| Page excerpt |
Background: For HIV-negative individuals, posttest counseling is a critical period in which to increase risk perceptions and decrease risk behaviors. In Latin America, where resources for testing are limited and the stigma surrounding HIV and risk behaviors is high, health providers and counselors may skip crucial risk behavioral screening (e.g., questions about unprotected anal sex) during posttest counseling.
Program background: To address this issue, in 2014–2015 with funding by the U.S. Naval Health Research Center's Department of Defense HIV/AIDS Prevention Program, RTI International piloted the development of a self-administered posttest counseling interface for Voluntary Counseling and Testing (VCT) centers in the armed forces of the Dominican Republic and Belize. The tablet-based interface aids in posttest communication about risk factors and behaviors associated with contracting HIV. Through Computer Assisted Personal Interviewing on tablet devices, patients are walked through two gender-based interventions designed using CDC guidelines on the provision of posttest counseling. Approximately 28 comic military images were developed to accompany the questions and corresponding information screens provided to respondents based upon their responses. Visuals help explain terminology and various aspects of HIV prevention, including risk behaviors and preventive measures. Many members of the military population in the region are young and exposed to western media, so it was thought that casting characters in comic art would be more appealing and help reduce stigma. A visual narrative was developed around two virtual comic characters, Bob and Britney, to guide users through the risk assessments, including demonstrations of risk behavior, and to encourage safe behaviors.
Evaluation Methods and Results: A 3-month pilot study was conducted at two military sites in the Dominican Republic and two military sites in Belize that measured the ability of the interface to enhance the impact of the behavior change messages provided. Automated HIV testing and counseling (HTC) was offered to all personnel attending a VCT facility and who tested negative for HIV infection, a total of 128 clients. Participants were administered a behavioral questionnaire immediately before, during, immediately after, and 3-months following the HTC session based upon their gender. Respondents ranged in age from 18 to 66, and the majority (66%) were male and from the Dominican Republic (68%). At 3-months following automated posttest counseling, reductions in sexual risk behaviors were observed in both genders. Both male and female participants showed decreases in inconsistent condom use during vaginal sex. We observed a 16.5% reduction in inconsistent condom use during vaginal sex among men, a common risk behavior reported in comparable military populations. We observed an overall 22% increase in knowledge of water-based lubricants. Visuals eliminated confusion about the survey questions (as there had been in the past). The positive response to the visuals lead to updating the artwork in companion flipcharts.
Conclusions: As military healthcare systems in low prevalence regions seek to continue streamlining prevention services, automated HTC platforms may be one viable method for achieving reductions in HIV risk behavior for HIV-negative patients.
Implications for research and/or practice: Future research should compare automated HTC platforms to HTC that is delivered as part of normal HIV testing services.

| Records provided |
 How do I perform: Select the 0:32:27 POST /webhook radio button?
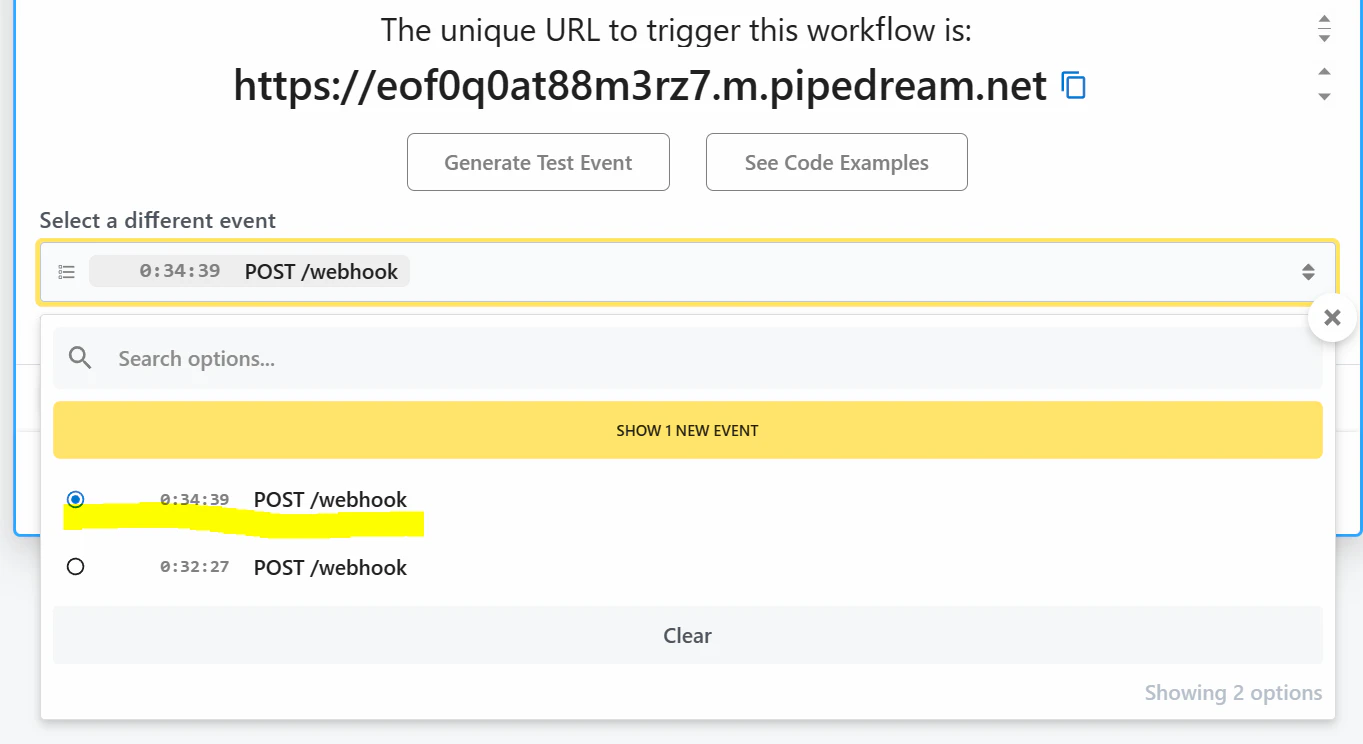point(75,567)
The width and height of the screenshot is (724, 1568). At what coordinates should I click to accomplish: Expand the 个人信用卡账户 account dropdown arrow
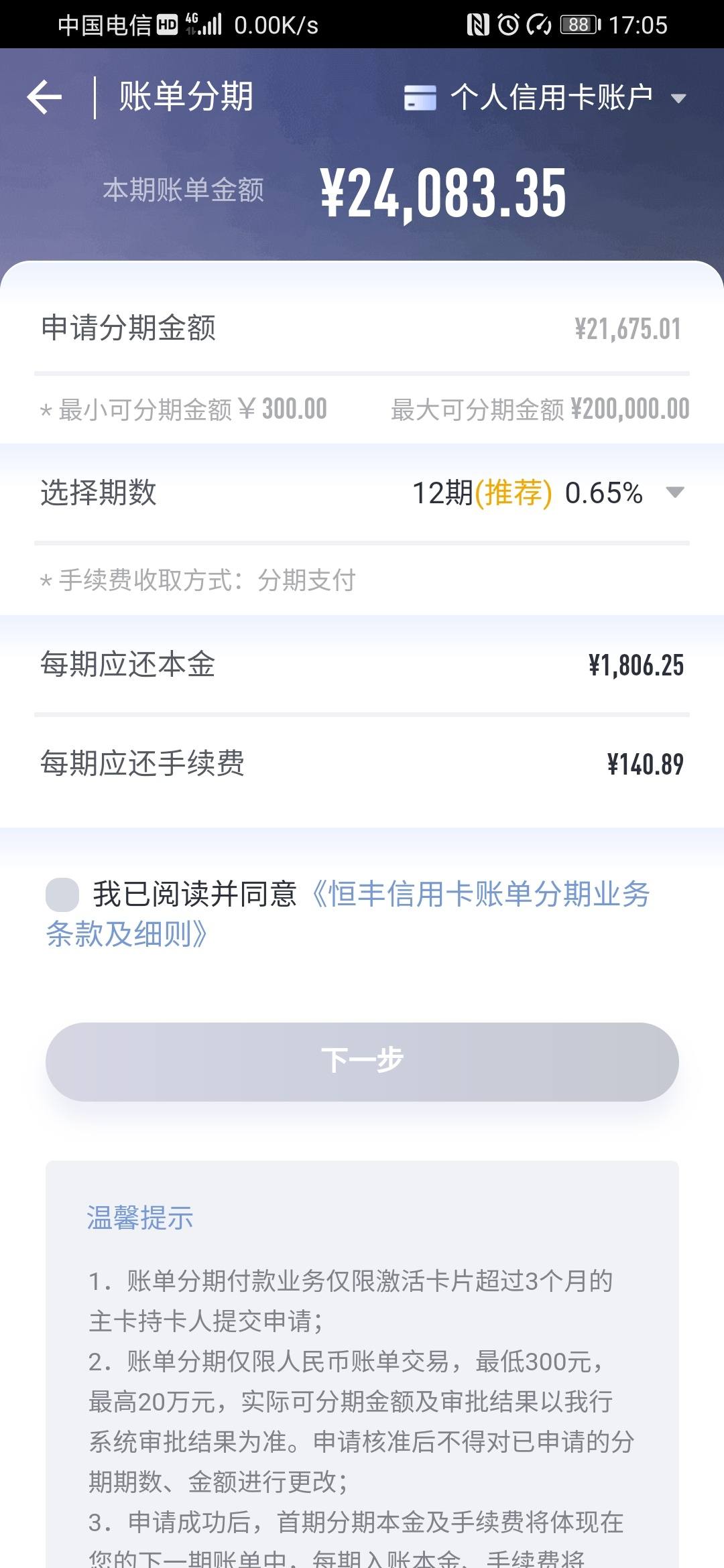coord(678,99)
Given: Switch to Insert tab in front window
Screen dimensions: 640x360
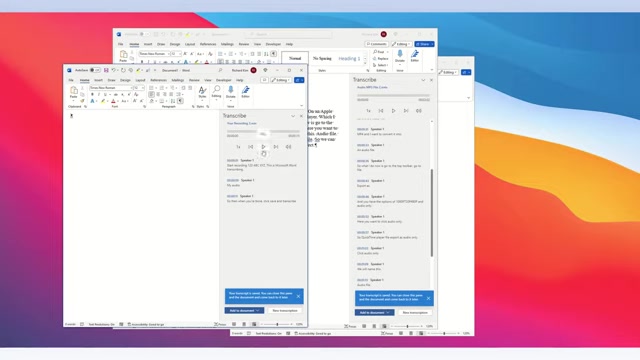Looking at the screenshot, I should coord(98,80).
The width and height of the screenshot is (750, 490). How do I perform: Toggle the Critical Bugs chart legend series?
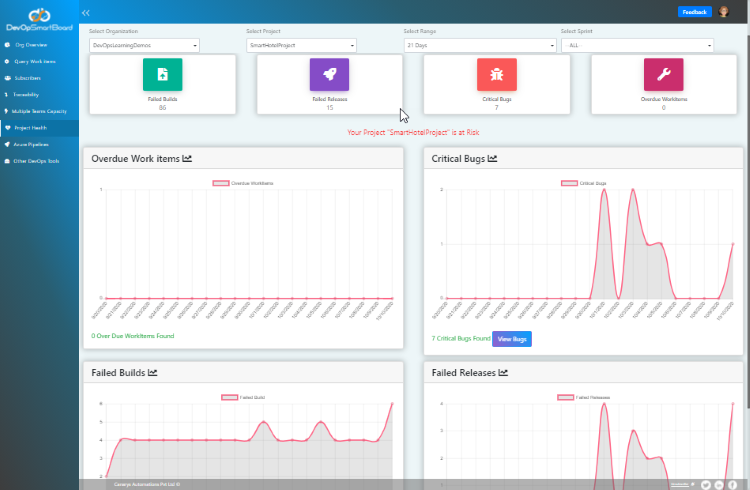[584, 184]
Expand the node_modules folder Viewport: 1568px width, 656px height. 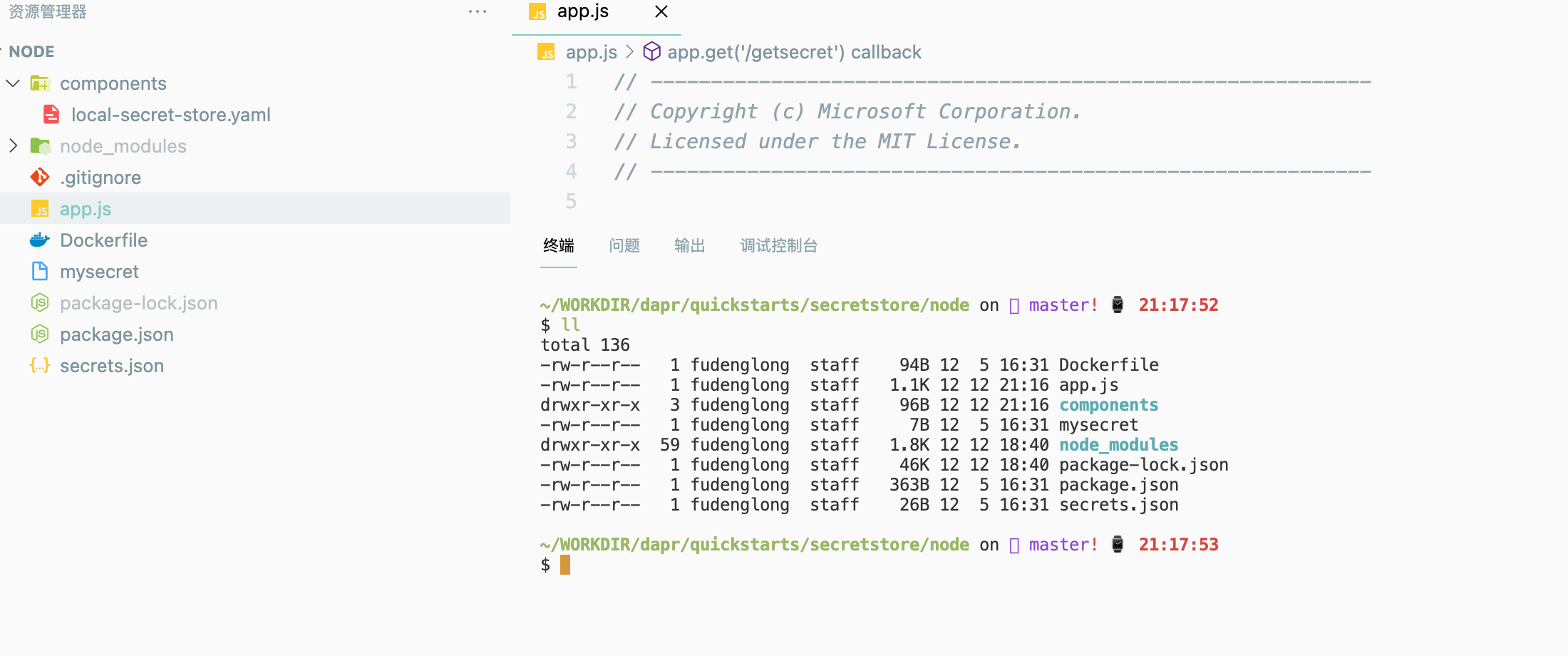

| About this task |
In the abstract on the HIV posttest counseling pilot, what are the names of the two comic characters who guide users through the risk assessments?

| Answer to this exercise |
Bob and Britney.